The problem:
Reproduce the rows below word for word, beginning with the line that contains "Describe the element" and continuing through the line that contains "center [16, 336].". Omit the pictures from your answer.

Provided entries:
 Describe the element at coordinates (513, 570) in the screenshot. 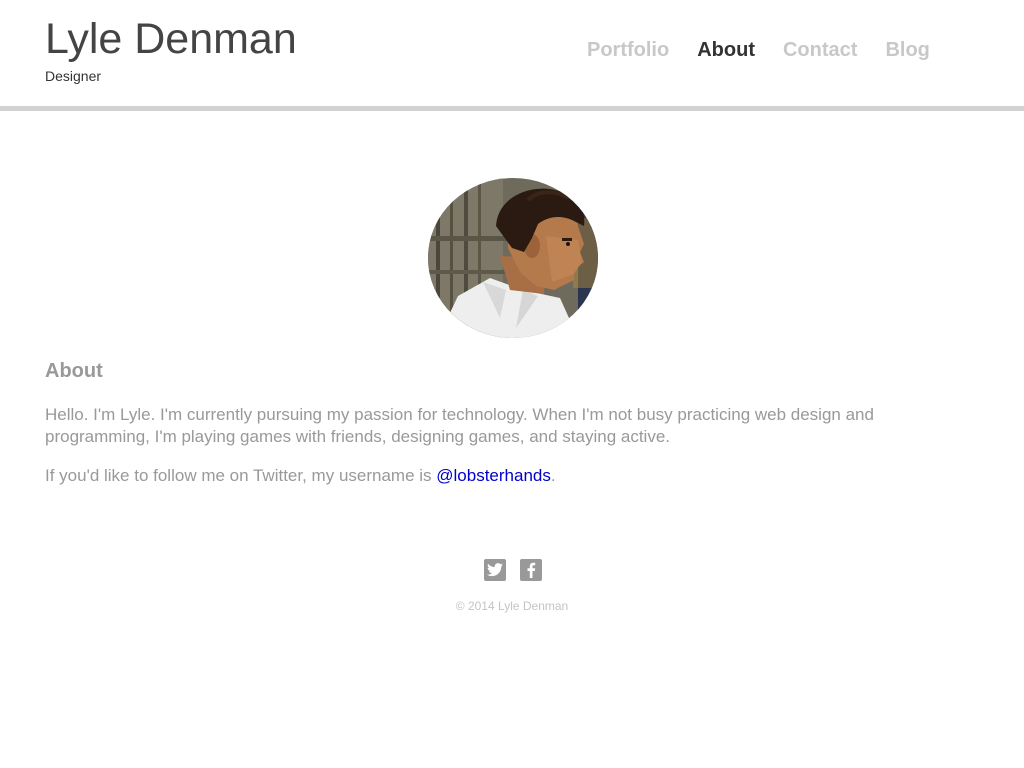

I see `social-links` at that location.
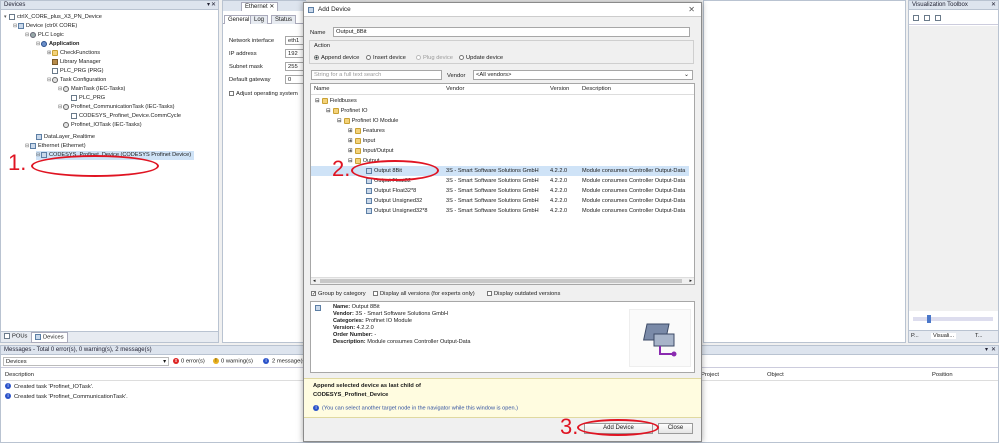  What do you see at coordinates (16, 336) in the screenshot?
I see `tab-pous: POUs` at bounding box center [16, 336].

* * *

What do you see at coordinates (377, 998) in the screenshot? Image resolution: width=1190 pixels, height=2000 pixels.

Result of this task:
 Describe the element at coordinates (513, 570) in the screenshot. 

I see `social-links` at that location.
  What do you see at coordinates (16, 336) in the screenshot?
I see `tab-pous: POUs` at bounding box center [16, 336].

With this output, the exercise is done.